Inflazione nell’Eurozona – Calano gli effetti di base, ma l’inflazione core è ancora più alta
L’inflazione headline dell’Eurozona è scesa al 6.9% a/a dall’8.5% del mese scorso, 20 pb al ribasso rispetto al consenso. Il calo è stato guidato dai prezzi dell’energia, che sono scesi del -2.2% su base mensile e del -0.9% su base annuale. Un anno dopo l’invasione dell’Ucraina e la conseguente forte impennata del petrolio e del gas, gli effetti base ampiamente previsti stanno ora trascinando il contributo dell’energia a un livello materialmente inferiore. Tuttavia, l’inflazione core è salita ancora una volta dello 0.1% raggiungendo il 5.7%, in linea con il consenso. I prezzi dei beni industriali sono aumentati del 2.4% su base mensile, nonostante i dati annuali siano scesi al 6.6%. L’inflazione legata ai servizi è salita nuovamente al 5% su base annuale, con un aumento di 60 punti percentuali rispetto al mese scorso. Le opinioni all’interno della BCE sono discordanti, con le colombe che individuano nel rapido calo dell’inflazione core il loro principale obiettivo e mandato. I falchi invece rivolgono l’attenzione al persistente aumento dell’inflazione core e al continuo forte slancio di fondo dei diversi fattori determinanti. Riteniamo che i prezzi dei tassi terminali della BCE dovrebbero essere in una fascia compresa tra il 3.5 e il 3.75%, data la forza dell’inflazione core e la solidità del settore bancario europeo, che probabilmente inasprirà gli standard di prestito più lentamente rispetto alla controparte statunitense.

:: Dati forniti ::

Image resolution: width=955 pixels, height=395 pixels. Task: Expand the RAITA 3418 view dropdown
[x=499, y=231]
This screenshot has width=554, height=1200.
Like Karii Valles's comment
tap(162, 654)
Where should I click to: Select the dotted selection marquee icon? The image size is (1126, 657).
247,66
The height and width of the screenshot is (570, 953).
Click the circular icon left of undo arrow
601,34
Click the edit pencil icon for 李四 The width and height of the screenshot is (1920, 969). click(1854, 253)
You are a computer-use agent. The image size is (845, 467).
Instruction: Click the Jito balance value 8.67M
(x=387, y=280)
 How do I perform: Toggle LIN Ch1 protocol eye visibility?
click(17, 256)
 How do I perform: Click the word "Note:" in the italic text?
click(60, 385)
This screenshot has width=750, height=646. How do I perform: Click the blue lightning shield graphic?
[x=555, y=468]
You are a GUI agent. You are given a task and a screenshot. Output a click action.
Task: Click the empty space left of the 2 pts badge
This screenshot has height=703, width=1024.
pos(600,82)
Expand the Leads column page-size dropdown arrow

:: Compiti da svolgere ::
1. Riassumi in due frasi il testo sull'inflazione nell'Eurozona.
2. Nel testo sull'inflazione nell'Eurozona, a quale livello annuale è salita l'inflazione legata ai servizi?
3. Scrivi il seguito del testo sull'inflazione nell'Eurozona, partendo dopo la sua ultima frase.

:: Risposte ai compiti ::
1. L'inflazione headline dell'Eurozona è scesa al 6.9% a/a dall'8.5%, soprattutto per il calo dei prezzi dell'energia legato agli effetti base, mentre l'inflazione core è salita al 5.7%. Data la forza dell'inflazione core e la solidità del settore bancario europeo, i tassi terminali della BCE dovrebbero collocarsi tra il 3.5 e il 3.75%.

2. Al 5% su base annuale.

3.
Mercati monetari – Osservando i flussi
I mercati monetari statunitensi hanno continuato a registrare flussi in entrata, con 60.1 miliardi di dollari in entrata fino al 29 marzo, per un totale di 508 miliardi di dollari nel primo trimestre. Si è trattato del maggior ingresso trimestrale dal periodo di risk-off del Covid nel primo trimestre del 2020, confermando i timori degli investitori di queste settimane. Un segnale positivo è stata la riduzione dei prestiti bancari dalle due strutture di garanzia della Fed: Le banche statunitensi hanno preso in prestito 152 miliardi di dollari nella settimana fino al 29 marzo, in calo rispetto ai 164 miliardi di dollari della settimana precedente. Di cui, 88 miliardi di dollari provenienti dal tradizionale “discount window” della Fed, in calo rispetto ai 110 miliardi della scorsa settimana e al picco record di 153 miliardi del mese scorso. Il nuovo programma di finanziamento a termine per le banche è stato utilizzato per 64 miliardi di dollari, in aumento rispetto ai 54 miliardi della settimana precedente, in quanto questo tipo di finanziamento rimane il più conveniente per le banche, date le generose condizioni di prestito. Il calo complessivo dei prestiti suggerisce un miglioramento della liquidità bancaria e ha permesso ai mercati di prendere un sospiro di sollievo dopo questa settimana.
Mercati – Situazione di stallo
Il mercato sta prendendo fiato dopo la violenta reazione delle quotazioni a seguito di SVB, Credit Suisse e del collocamento dei tassi nelle settimane precedenti. Il rischio europeo si è rafforzato: l’Eurostoxx50 è salito del 4,3%, l’indice Banks del 6% e gli spread del credito HY europeo sono scesi di 50 pb a 450 pb la scorsa settimana. Anche gli spread bancari subordinati si sono ristretti, registrando un calo di 33 pb per arrivare a 185 pb nell’indice iTraxx SubFin. Sui mercati dei tassi, la corsa alla qualità si è parzialmente invertita: i Bund tedeschi a 10 anni sono saliti di 14 pb raggiungendo 2,3% e gli spread swap a 10 anni sono scesi di 4 pb toccando lo 0,5%. Riteniamo che il mercato richiederà un certo premio al rischio nel lungo periodo e pertanto non pensiamo di tornare rapidamente ai livelli pre-stress.